Data records:
┌────────

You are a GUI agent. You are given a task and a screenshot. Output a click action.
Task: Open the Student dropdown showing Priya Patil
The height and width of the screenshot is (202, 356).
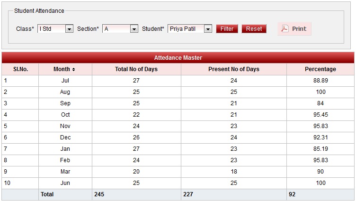[207, 29]
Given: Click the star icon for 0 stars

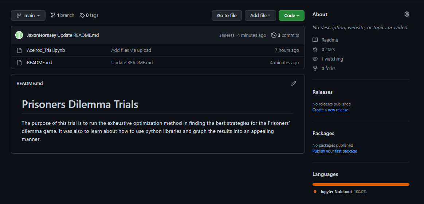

└────────

WORK INSTRUCTIONS
Each line above is to be copied verbatim. Drop any image from the copy.

ANSWER TO THE EXERCISE
You are a GUI agent. You are given a task and a screenshot. Output a click action.
Task: Open the Student dropdown showing Priya Patil
The height and width of the screenshot is (202, 356).
[207, 29]
Given: Click the star icon for 0 stars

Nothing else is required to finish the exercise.